近交系剑尾鱼的遗传生化标记研究

目的通过研究对RR-B、RW-H、BY-F三个近交系和非选育剑尾鱼的研究比较,建立近交系剑尾鱼的遗传生化标记检测技术。方法依照国标GB／T14927.1-2008的遗传操作规程优化实验条件,对三个近交品系及非选育群剑尾鱼的不同组织的6个遗传生化位点进行研究,以得到其遗传生化图谱。结果在6个生化位点中,同一品系剑尾鱼同工酶存在组织特异性,多数同工酶在肝中活性较强。同一生化位点在不同品系间存在差异。RR-B系在葡萄糖磷酸异构酶（Gpi）、6-磷酸葡萄糖脱氢酶（Gpd）位点表现出特异性条带,RW-H系在过氧化氢酶（Ce）位点表现出特异性条带。同一生化位点在各品系内表现较为一致,而在非选育剑尾鱼中在上述三个生化位点表现出多态性。在酯酶（ES）、碱性磷酸酶（AKP）、乳酸脱氢酶（LDH）位点,各品系谱带不易区分其差异。结论建立了剑尾鱼近交系生化标记检测技术,可望用于近交系剑尾鱼的遗传质量监测。

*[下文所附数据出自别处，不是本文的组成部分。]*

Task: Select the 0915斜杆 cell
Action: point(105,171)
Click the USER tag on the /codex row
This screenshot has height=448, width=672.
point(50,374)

Identification of Biochemical Genetic Markers in Inbred Strain Xiphophorus helleri

Objective To identify biochemical genetic markers in inbred strain Xiphophorus helleri RR-B, RW-H, BY-F and wild swordtail, and to develop a new genetic monitoring method for inbred strain Xiphophorus helleri. Method According to national standard GBPT1492711-2008, five biochemical genetic markers were analyzed in inbred strain Xiphophorus helleri and wild ones. Results Isoenzymes had tissue specificity in the same inbred strain. Most isoenzymes displayed strong activity in the liver. Different strains had different band patterns at the same biochemical site. The strain RR-B displayed special bands in glucosephosphate isomerase （Gpi） and glucose-6-phosphate dehydrogenase （Gpd）, and the strain RW-H displayed special bands in catalase （Ce） ,while in the wild ones displayed polymorphisms in all the 3 izoenzymes. All the strains of swordtail did not show obviously different bands in esterase （ES）, alkaline phosphatase （AKP） and lactate dehydrogenase （LDH）. Conclusion The results indicate that the biochemical genetic method may be used in genetic monitoring of inbred Xiphophorus helleri.